Наши беседы с Татарниковым стали со временем походить на учебные занятия. Класс, то есть кухня в квартире у историка, был крохотный, но учеников собиралось достаточно. Сначала ходил только я, потом ко мне присоединился следователь Чухонцев, а потом в нашу компанию вошла и моя ненаглядная Оксана Коваленкова, редактор культурного отдела моей газеты. Мы смирно сидели за кухонным столом, преданно слушали поучения Сергея Ильича, и все это сильно смахивало на урок в школе — с той только разницей, что ученики были великовозрастные, а учитель то и дело прикладывался к бутылке. Татарников вполне вошел в роль учителя, сделался требователен и ворчлив, и если я не являлся за советом в течение двух недель, обижался и делал мне при встрече выговор.

— Что же, — язвительно спрашивал Татарников, — сами до всего додумались?

— Да что вы, Сергей Ильич, — оправдывался я, — где уж нам додуматься! Просто не происходит ничего интересного.

— Неужели никого за две недели не ограбили? — спрашивал придирчиво Татарников.

— Как это не ограбили! Ограбили, конечно! Еще как ограбили! Но это ж весь русский народ в целом ограбили — а персонально никто не жалуется.

— Досадно, — морщился Сергей Ильич. — Могли бы и пожаловаться. Этому вашему следователю пусть жалуются.

Сергей Ильич великолепно знал Гену Чухонцева, однако всякий раз демонстрировал, что род деятельности Гены — сыскная работа — ему несколько претит. Гену он допускал до уроков на кухне только в том случае, если тот являлся со мной.

— И что же, ваш следователь, этот Гена, не может вам подбросить никакого любопытного дела?

Учитель смотрел строго. Моих родителей Татарников в школу еще не вызывал, но к тому шло.

Я оправдывался как мог.

— Ну, например, идет криминальная война. Группировка Лени Буравчика конфликтует с группировкой Вовчика Кислого. За каждой стоят заинтересованные сенаторы. Делят сферы влияния в городе, все как обычно. Точечная застройка, казино, гостиницы, паркинги. Миллиарды крутятся.
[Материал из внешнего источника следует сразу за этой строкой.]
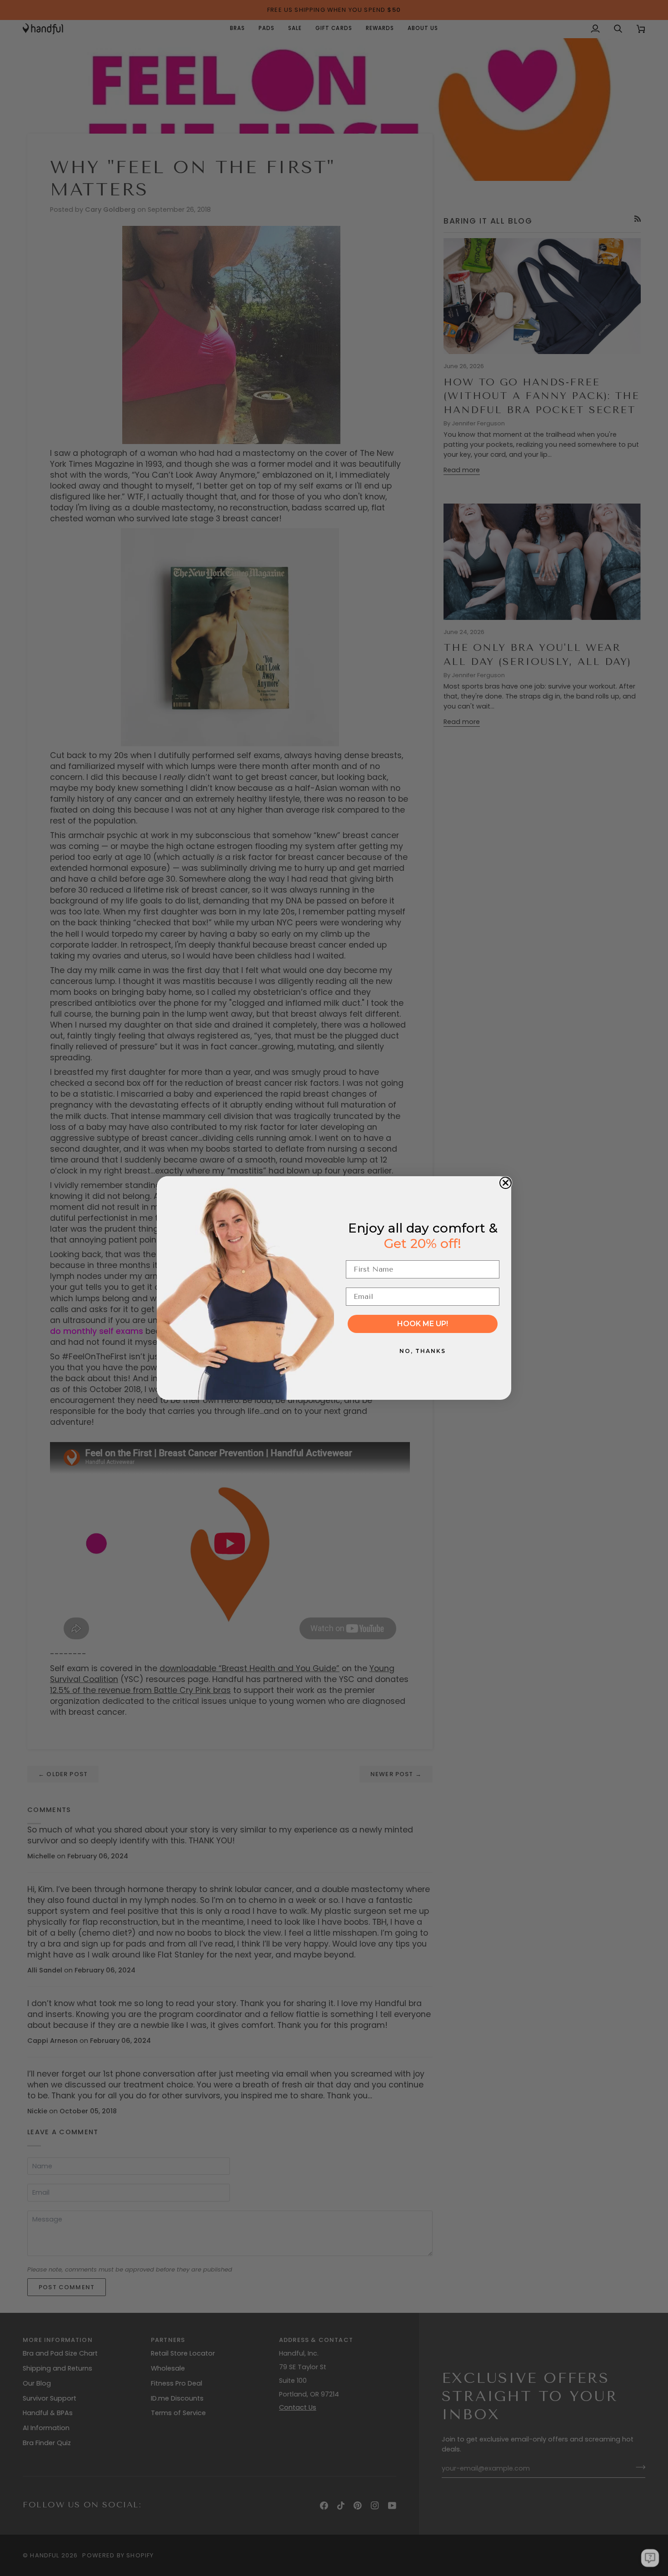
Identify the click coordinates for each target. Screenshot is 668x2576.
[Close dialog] (505, 1182)
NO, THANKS (422, 1351)
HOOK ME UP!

— Это скучно, — сказал Татарников про воровские миллиарды. — Вы уж, голубчик, отыщите чтонибудь позанятнее.

Сказал он мне так в то утро, а я ответил:

— Если будет глобальный вопрос, я сразу к вам. — Сказал и пошел на службу. И глобальный вопрос явился ко мне в виде старейшего репортера нашей газеты Палыча.

Палыч сел, ногу хромую вытянул, палку свою положил поперек стола, и в моем кабинете стало тесно. Маленький кабинетик, не комната, а загончик стеклянный с надписью маркером по стеклу «Наша преступность нас бережет», — коллеги постарались. Я и загончик этот еле выбил из родной редакции. Мне архив хранить негде, я главному так и сказал, — и свалил ему на стол пять папок, каждая килограмма на три живого веса; у меня таких папок еще восемьдесят. Оцифровать надо? Так отпуск дайте, тут на месяц работы. Решили кабинетик выделить, дешевле вышло. Архив влез, стол канцелярский, два стула и чайник марки «Поилец-2».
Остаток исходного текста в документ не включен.